Copy the entries exactly, through the "Viewport: 1365px width, 739px height." line.

Stored data
..............................

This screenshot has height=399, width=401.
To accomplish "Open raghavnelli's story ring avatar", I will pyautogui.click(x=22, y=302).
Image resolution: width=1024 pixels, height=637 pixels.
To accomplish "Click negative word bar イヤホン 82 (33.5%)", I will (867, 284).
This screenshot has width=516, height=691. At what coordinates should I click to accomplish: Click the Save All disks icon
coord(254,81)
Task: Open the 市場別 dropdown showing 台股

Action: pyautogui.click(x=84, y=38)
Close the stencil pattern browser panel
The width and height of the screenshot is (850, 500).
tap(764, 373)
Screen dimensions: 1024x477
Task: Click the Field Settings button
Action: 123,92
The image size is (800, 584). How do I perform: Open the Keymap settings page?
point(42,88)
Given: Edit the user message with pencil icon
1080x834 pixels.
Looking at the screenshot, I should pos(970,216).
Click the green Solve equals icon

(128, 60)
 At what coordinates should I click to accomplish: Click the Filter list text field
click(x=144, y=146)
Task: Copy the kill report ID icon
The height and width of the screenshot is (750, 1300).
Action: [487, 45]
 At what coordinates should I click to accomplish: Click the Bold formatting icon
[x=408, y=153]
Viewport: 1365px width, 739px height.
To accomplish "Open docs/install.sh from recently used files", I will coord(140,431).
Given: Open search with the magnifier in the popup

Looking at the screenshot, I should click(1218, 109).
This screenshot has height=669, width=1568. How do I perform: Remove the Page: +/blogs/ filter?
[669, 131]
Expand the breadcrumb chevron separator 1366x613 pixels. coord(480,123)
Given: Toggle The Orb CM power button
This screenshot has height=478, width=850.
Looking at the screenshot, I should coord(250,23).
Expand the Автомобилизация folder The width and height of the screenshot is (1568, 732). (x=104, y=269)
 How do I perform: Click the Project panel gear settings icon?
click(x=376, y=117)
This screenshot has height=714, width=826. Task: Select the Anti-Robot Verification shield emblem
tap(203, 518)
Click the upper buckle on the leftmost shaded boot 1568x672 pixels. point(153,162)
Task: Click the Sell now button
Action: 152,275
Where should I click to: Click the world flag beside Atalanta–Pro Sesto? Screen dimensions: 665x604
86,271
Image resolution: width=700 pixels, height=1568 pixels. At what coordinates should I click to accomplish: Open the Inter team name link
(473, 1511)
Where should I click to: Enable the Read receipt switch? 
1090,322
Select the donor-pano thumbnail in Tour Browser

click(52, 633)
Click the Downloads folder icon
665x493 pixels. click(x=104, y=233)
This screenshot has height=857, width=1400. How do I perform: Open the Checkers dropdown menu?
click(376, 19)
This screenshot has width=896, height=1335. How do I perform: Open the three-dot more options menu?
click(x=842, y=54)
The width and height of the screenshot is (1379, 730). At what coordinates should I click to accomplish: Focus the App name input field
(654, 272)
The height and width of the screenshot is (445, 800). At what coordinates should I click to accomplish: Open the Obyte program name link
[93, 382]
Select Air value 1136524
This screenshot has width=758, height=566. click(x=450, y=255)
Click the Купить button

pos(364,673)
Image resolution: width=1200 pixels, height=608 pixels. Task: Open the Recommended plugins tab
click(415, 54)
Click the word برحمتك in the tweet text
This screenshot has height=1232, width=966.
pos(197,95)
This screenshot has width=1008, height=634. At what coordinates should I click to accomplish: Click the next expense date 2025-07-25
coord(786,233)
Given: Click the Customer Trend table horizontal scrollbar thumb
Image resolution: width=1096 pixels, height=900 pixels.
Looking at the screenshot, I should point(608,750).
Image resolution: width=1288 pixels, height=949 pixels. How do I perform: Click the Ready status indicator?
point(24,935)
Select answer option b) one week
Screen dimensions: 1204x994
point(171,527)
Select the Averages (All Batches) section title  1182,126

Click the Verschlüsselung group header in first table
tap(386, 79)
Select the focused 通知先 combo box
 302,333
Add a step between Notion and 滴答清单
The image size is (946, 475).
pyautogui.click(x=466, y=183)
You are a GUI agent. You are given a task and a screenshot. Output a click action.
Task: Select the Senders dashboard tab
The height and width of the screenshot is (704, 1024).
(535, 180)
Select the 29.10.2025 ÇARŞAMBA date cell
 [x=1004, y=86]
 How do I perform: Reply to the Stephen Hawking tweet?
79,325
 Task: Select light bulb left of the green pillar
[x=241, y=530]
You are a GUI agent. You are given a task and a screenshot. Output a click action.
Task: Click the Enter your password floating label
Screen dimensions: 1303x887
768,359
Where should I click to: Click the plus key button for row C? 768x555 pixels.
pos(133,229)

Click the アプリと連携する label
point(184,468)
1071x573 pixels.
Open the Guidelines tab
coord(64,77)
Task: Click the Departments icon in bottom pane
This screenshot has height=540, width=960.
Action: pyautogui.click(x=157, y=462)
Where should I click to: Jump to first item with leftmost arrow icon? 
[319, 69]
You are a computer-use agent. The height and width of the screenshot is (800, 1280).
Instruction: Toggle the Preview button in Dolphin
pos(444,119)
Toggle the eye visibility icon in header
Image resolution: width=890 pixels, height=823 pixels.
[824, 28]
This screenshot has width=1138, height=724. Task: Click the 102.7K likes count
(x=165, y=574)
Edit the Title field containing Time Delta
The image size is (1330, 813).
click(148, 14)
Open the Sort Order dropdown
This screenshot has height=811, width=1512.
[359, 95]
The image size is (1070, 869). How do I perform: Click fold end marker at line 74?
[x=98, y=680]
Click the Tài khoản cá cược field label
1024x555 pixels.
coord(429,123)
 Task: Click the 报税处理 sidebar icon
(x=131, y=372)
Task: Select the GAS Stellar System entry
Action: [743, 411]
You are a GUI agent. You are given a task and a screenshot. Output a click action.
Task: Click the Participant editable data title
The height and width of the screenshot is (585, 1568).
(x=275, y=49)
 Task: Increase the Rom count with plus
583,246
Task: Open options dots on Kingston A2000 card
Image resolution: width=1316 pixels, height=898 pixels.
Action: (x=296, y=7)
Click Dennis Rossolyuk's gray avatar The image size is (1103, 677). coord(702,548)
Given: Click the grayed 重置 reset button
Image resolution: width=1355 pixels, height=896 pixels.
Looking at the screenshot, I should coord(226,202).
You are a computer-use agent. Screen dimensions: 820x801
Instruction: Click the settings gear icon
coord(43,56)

..............................

**Solution for this task:**
This screenshot has height=399, width=401.
To accomplish "Open raghavnelli's story ring avatar", I will pyautogui.click(x=22, y=302).
Image resolution: width=1024 pixels, height=637 pixels.
To accomplish "Click negative word bar イヤホン 82 (33.5%)", I will (867, 284).
This screenshot has width=516, height=691. At what coordinates should I click to accomplish: Click the Save All disks icon
coord(254,81)
Task: Open the 市場別 dropdown showing 台股

Action: pyautogui.click(x=84, y=38)
Close the stencil pattern browser panel
The width and height of the screenshot is (850, 500).
tap(764, 373)
Screen dimensions: 1024x477
Task: Click the Field Settings button
Action: 123,92
The image size is (800, 584). How do I perform: Open the Keymap settings page?
point(42,88)
Given: Edit the user message with pencil icon
1080x834 pixels.
Looking at the screenshot, I should pos(970,216).
Click the green Solve equals icon

(128, 60)
 At what coordinates should I click to accomplish: Click the Filter list text field
click(x=144, y=146)
Task: Copy the kill report ID icon
The height and width of the screenshot is (750, 1300).
Action: [487, 45]
 At what coordinates should I click to accomplish: Click the Bold formatting icon
[x=408, y=153]
Viewport: 1365px width, 739px height.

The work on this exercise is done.